We’ve also worked on changing the culture at City Hall and we’ve had some significant success with that. For example, the Center for Economic Vitality does surveys of customer satisfaction with the Permit Center. Those satisfaction ratings have just shot way up over the last four years, from a majority of folks being unhappy with their experience to an overwhelming majority feeling that they were treated professionally, appropriately and with courtesy. People found that the hurdles actually were not overwhelming, whereas four years ago when I took office, it was a much different environment. Some people stopped being willing to do business with the city because of the challenges that they found.

Having my office open to people if they’re having challenges is important. I’ve let people know that if they reach an impasse at City Hall that they feel is unfair, they can always come talk to me — and people have done that.

BBJ:  What skills or experience do you have that makes you the better choice for mayor?

Pike: Among other skills, I’ve got the experience of running the city for the last four years and I’ve also got a background in public administration with training and education that is very specific to managing a large organization like this.

This is not a legislative process; this is an executive administrative process. So it’s not about creating policy, it’s about how you deliver on that policy. So during the most challenging time to manage the city since the Depression, the city has been really well managed. Our bond rating is stronger than it was when I took office. We’ve maintained our reserve targets for the general fund and other funds over that time.

In fact, this year we’re going to have a balanced budget at a time when the state is facing additional multibillion dollar cuts and the feds are looking at multitrillion dollar cuts. So I’ve got the experience of having that effective management.

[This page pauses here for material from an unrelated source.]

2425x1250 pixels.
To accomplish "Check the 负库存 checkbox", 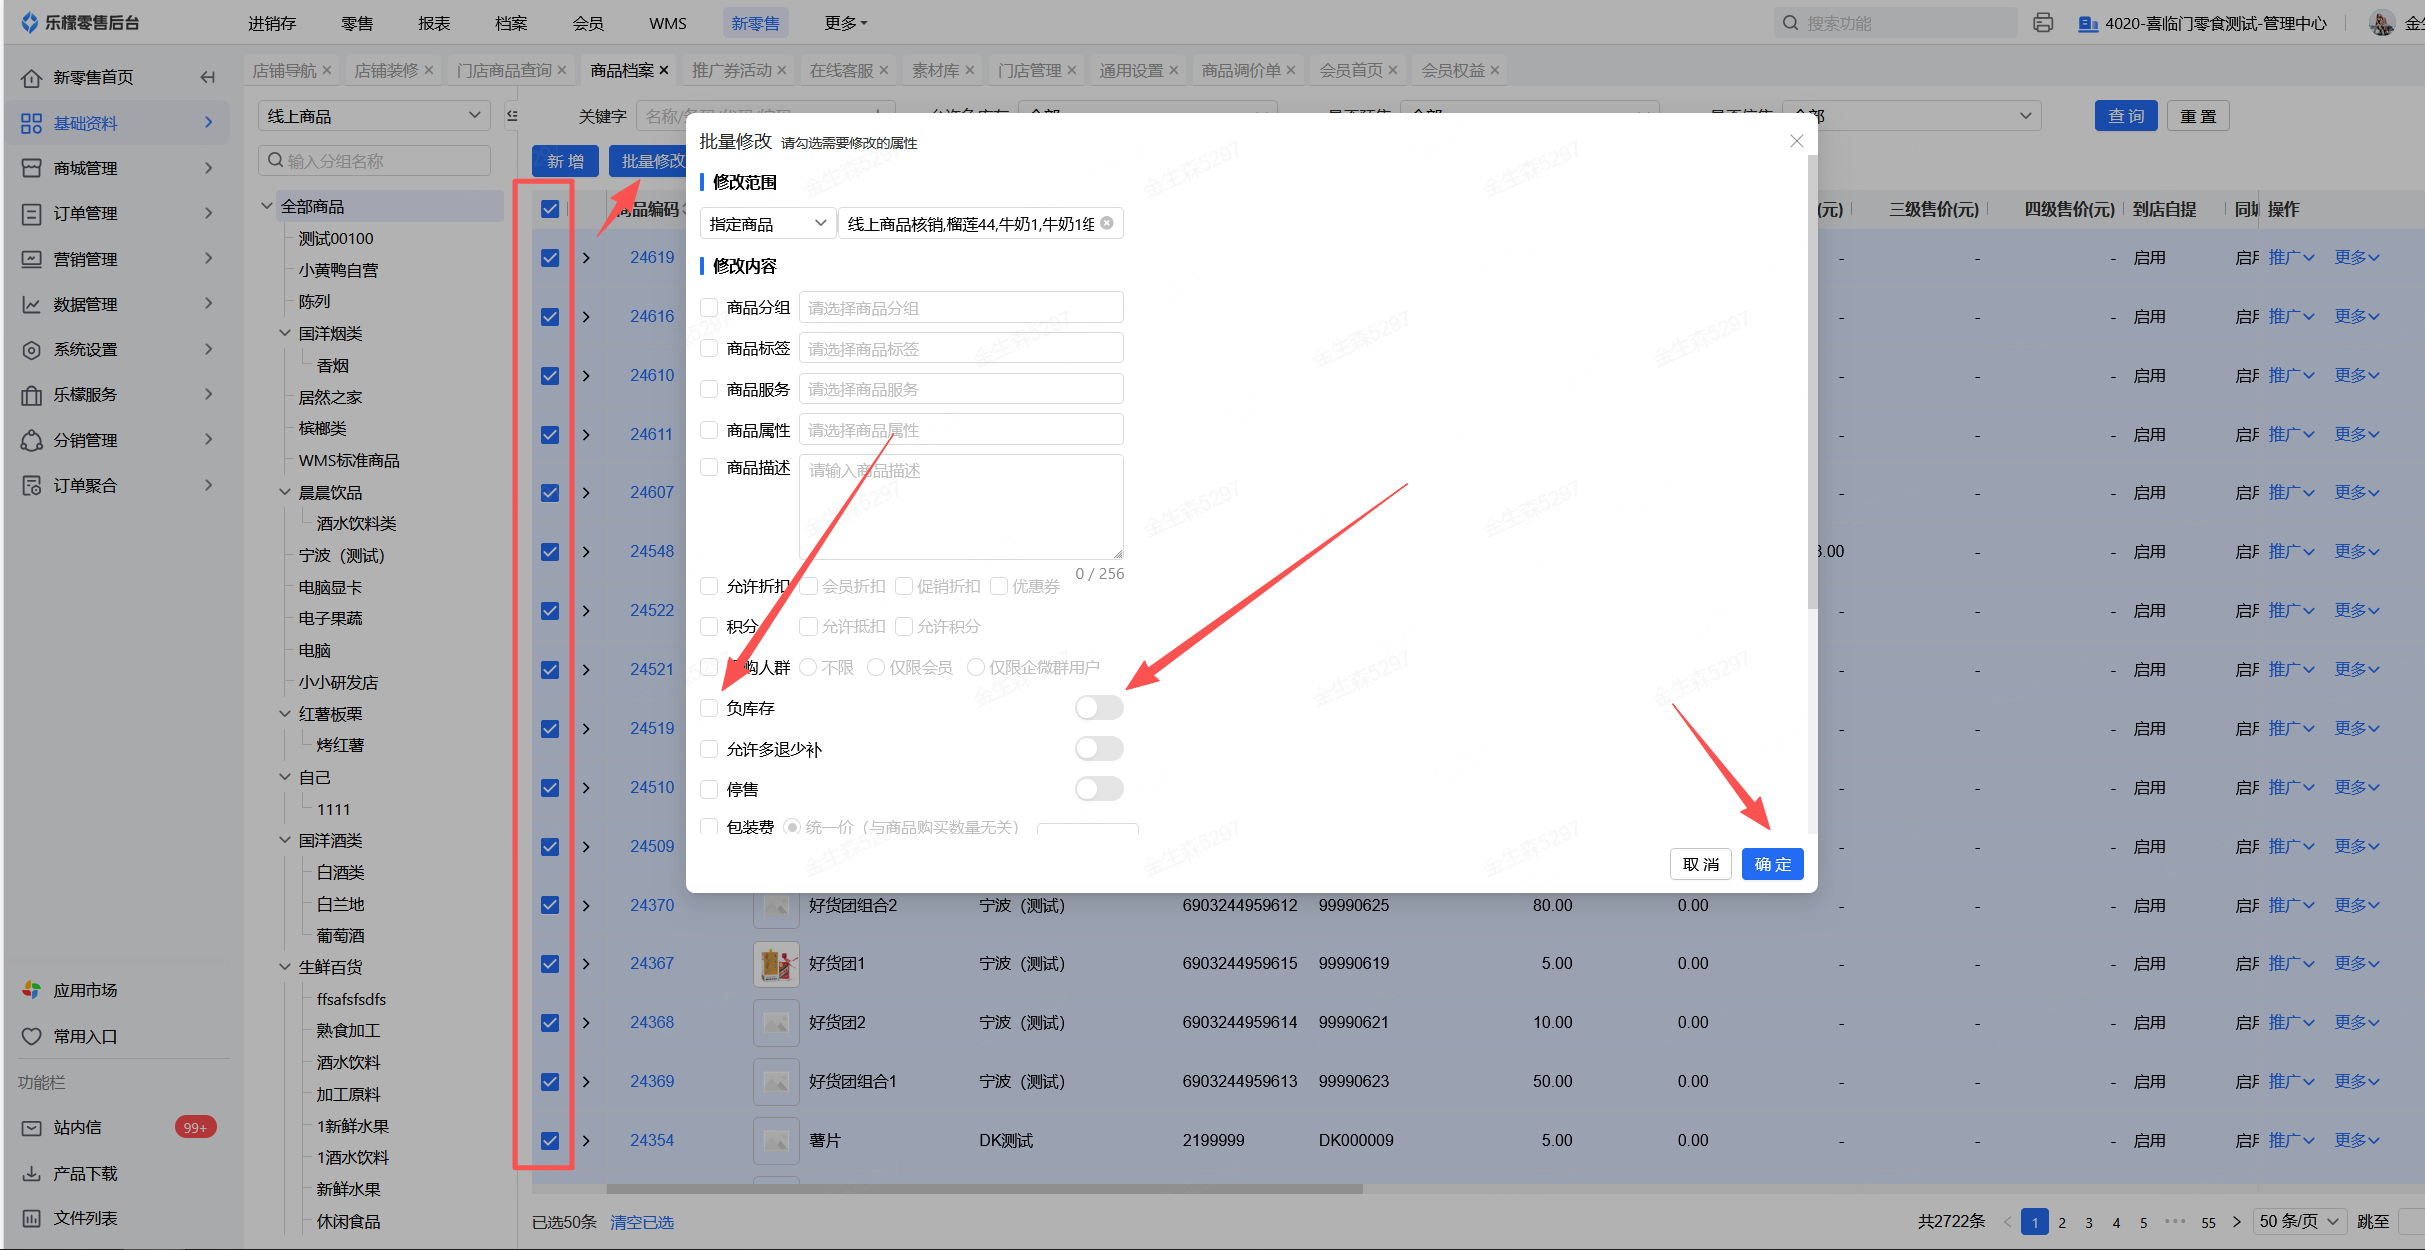I will tap(709, 708).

Overall, in the basic management of the city, which is the core function of this job, I think the proof is in the pudding. We’ve got a balanced budget and we’ve maintained our core capacity. I’ve shown leadership on key issues like getting the restoration of seven-day transit service and also getting money through that process to put people to work on doing paving of our roads and expanding our bike and pedestrian infrastructure.

I’ve also shown leadership on the watershed. I’ve worked with Ecology (Washington State Department of Ecology) very diligently to try to reach accommodation on how we can move forward. We’ve put a lot of city resources into this — I’ve spent more during my administration than all the previous administration’s combined on preserving the watershed and trying to find solutions to phosphorus mitigation and removal.